Fusées artisanales décorées avec art, hommes habillés en femmes pour déchaîner les foudres des dieux... Au Laos, pour faire enfin commencer la saison des pluies, tous les moyens sont bons.

Dans le centre de ce petit pays communiste coincé entre Thaïlande et Chine, le village de Houa Xeing a envoyé ce week-end dans le ciel ses fusées faites maison.

Des dizaines de fusées soigneusement décorées ont été sorties des jardins et transportées dans les champs qui jouxtent le temple bouddhiste.

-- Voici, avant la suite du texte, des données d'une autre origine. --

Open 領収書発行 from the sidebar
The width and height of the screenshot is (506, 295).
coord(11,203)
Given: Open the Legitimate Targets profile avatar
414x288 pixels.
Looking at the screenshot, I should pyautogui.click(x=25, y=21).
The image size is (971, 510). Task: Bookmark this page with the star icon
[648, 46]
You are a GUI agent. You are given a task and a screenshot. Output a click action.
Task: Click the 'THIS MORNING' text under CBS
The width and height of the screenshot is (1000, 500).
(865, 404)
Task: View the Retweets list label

Cette fête traditionnellement célébrée dans le nord-est de la Thaïlande et dans une partie du Laos est appelée «Bun Bang Fai» (festival des fusées).

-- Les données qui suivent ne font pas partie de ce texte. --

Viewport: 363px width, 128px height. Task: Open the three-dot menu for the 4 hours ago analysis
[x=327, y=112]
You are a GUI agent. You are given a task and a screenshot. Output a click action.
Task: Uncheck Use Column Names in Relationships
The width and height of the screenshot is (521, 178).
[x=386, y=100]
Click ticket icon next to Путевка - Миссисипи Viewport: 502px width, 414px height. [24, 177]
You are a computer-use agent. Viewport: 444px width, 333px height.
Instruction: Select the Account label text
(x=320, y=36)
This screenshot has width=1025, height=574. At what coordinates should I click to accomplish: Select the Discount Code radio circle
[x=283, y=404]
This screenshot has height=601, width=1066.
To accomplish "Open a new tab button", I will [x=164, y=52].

En Thaïlande comme au Laos, pays à large majorité bouddhiste, les fêtes d'inspiration animiste sont nombreuses, notamment dans les campagnes.

Pour le «Bun Bang Fai», les hommes s'y déguisent en femmes, certains tenant un phallus en bois à la main, «afin de mettre les dieux en colère», explique le site de l'office du tourisme. «Pour se venger, les dieux sont censés envoyer des éclairs», marquant la très attendue saison des pluies.

Traditionnellement, les fusées étaient construites en bambous, mais aujourd'hui beaucoup utilisent des tuyaux de canalisations.

«Ma fusée est montée très haut. C'était beau, je suis très content», s'enthousiasme San Pommati, fermier de 42 ans.

Avant le décollage, ce dernier a fait le voeu que les esprits gardent sa famille «en bonne santé et heureuse». Pour Sa Yoopakdi, 18 ans, et ses amis, c'est une première.

«Nous avons collecté de l'argent pour pouvoir construire une fusée. C'est à la fois la tradition et tellement drôle», explique la jeune vendeuse, avant de rejoindre sa bande qui multiplie les égoportraits devant sa fusée.

À chaque lancement, tout le clan familial, qui a soigneusement décoré de branches et fleurs la fusée, se rassemble, dansant et chantant un verre à la main. Et surtout encourageant les responsables de l'installation.

Car c'est aussi une affaire de compétition: un jury évalue les performances des fusées en fonction de la hauteur atteinte, de leur puissance au décollage, mais aussi de la forme esthétique du nuage de fumée.

«C'est une tradition de remercier les esprits et de leur demander de bénir nos travaux, nos récoltes», explique Somthet Surasont, membre du comité d'organisation de l'événement.

L'attente est particulièrement forte cette année, alors que l'Asie du Sud-Est est touchée par une forte sécheresse.

D'après le journal officiel Vientiane Times, les provinces du nord-ouest du Laos sont les plus touchées. Selon le ministère de l'Agriculture, les plantations de riz ont dû être reportées dans de nombreuses régions.

Au Laos, plus des trois quarts de la population vivent de l'agriculture vivrière. D'après les données de la banque mondiale, 23 % des près de 7 millions de Laotiens vivent sous le seuil de pauvreté.